Beyond the physical toll of breast cancer, the impact on a woman’s mental and spiritual health can be just as severe, not to mention the challenge it can pose on a marriage.
“Steve and I had a tough time communicating after that because I didn’t know how to communicate to him how I was feeling,” said Sarah McLean, another breast cancer survivor who had a double mastectomy at age 26. “Young survivors especially go through a lot of depression and intimacy issues that I was unaware of.”
Several studies have found higher divorce rates in marriages impacted by breast cancer, as the cancer can kill a marriage as it kills the body.
Fortunately for Sarah, her husband was determined to help.
“There is no back to normal; it’s a new normal,” Steve McLean said.
“But we couldn’t do it on our own. We didn’t know what to do, and we didn’t have the tools on our own.”
Patience and passion
It took Steve nine months to find a counselor equipped to help Sarah, and it ended up making all the difference in helping the couple survive together.
Out of that process, Sarah developed a passion for helping other survivors navigate the emotional and mental aspects of breast cancer. That is how she got connected with Wilson and the two launched Project31, a support group of breast cancer victims and survivors.
A couple of years old, the group meets monthly at Integris Cancer Institute of Oklahoma.

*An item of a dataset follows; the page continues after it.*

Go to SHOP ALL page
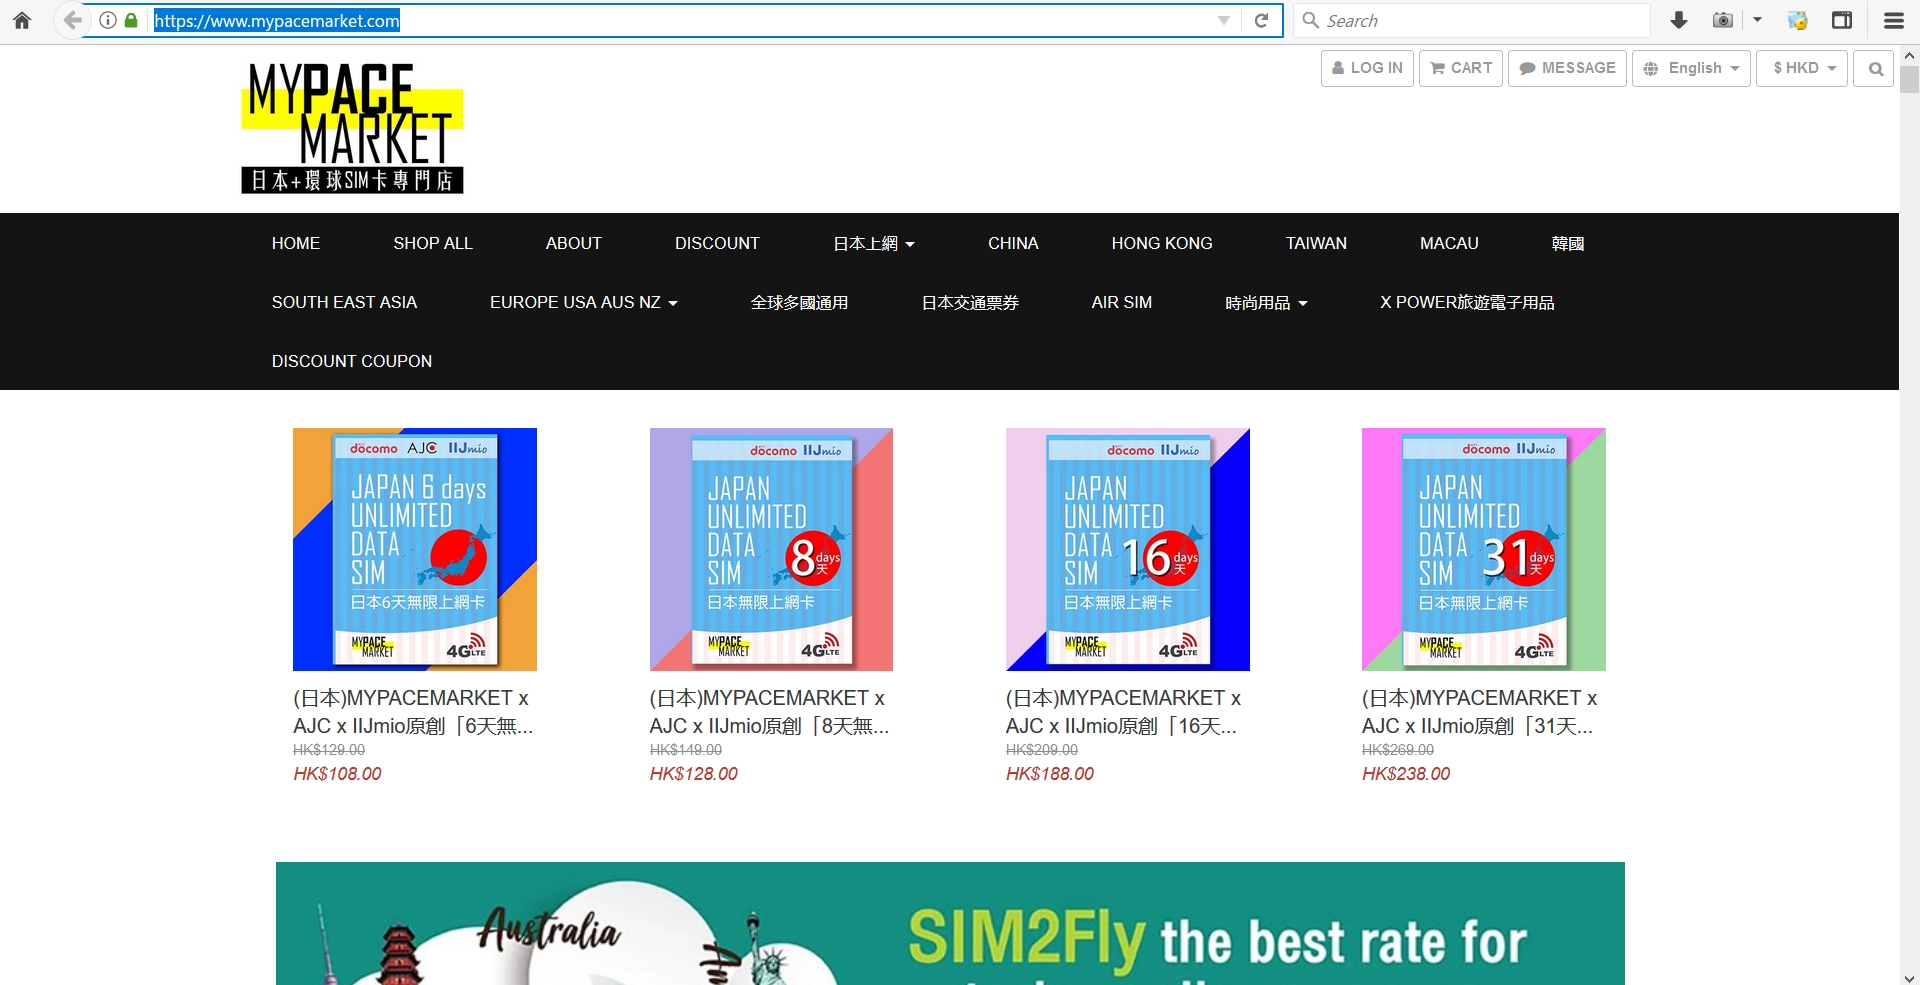The width and height of the screenshot is (1920, 985). 433,243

It recently held its annual Thanksgiving dinner, next month there is an ornament exchange and yoga in January and February will feature a breast surgeon who will answer questions.
The group has also invited counselors to talk about everything from finances to intimacy.
“This is a chance for us to help other survivors and pass along the lessons we learned about how to survive,” McLean said.
Meeting at the Integris facilities came about when Wilson called the health system to inquire about a doctor’s availability to come speak to the group. That call spurred a conversation with a hospital employee and an eventual invitation to use the facility for the monthly meetings.
“They have rolled out the red carpet,” Wilson said.
Visitors to the group can include women who have been diagnosed less than 24 hours ago and those who have been battling breast cancer for years. Project31 hosts events designed to help a woman navigate the complicated world of breast cancer, but it is also a network of friends that offer a shoulder to lean on.
“We have really had a passion to serve the breast cancer community and allow them to be empowered and embraced,” McLean said. “This is also a group of friends.”
Steve, Sarah’s husband, said the chance to give back is the silver lining from the challenging years he went through not being able to heal his wife.
“The experience and wisdom that this group has allows Sarah to give back,” Steve said. “When you are sitting there as a husband, you feel hopeless. Sometimes, just sitting there is the worst feeling, but this group can offer these women something they need.”
The name of the support group comes from a verse in Proverbs 31 that says “beauty is fleeting.”
“That part really spoke to me because beauty is in our heart,” McLean said. “Part of what we do is learning what true beauty is.”
Wilson and McLean would like to see Project31 expand to other parts of the city.
The group has gained notoriety beyond the metro, including McLean recently being named Survivor of the Week by The Ellen DeGeneres Show, which highlighted the work of Project31.
“I had some really good advice from one doctor who said you just have to be really aggressive,” Wilson said. “It’s easy to not know what to do, but we want other women to know there is hope and a community that can help them through it.”
During her treatment, Wilson decided to go back to college in an attempt to find a distraction.
“I had to have something else to think of besides cancer,” Wilson said.
Her senior thesis was a report on the benefits of journaling, prayer and meditation for breast cancer survivors. She later turned that report into a book called A Jar for My Tears.
“Giving back is the best part of this,” Wilson said.
Project31 offers a network of support for breast cancer victims, survivors and their families.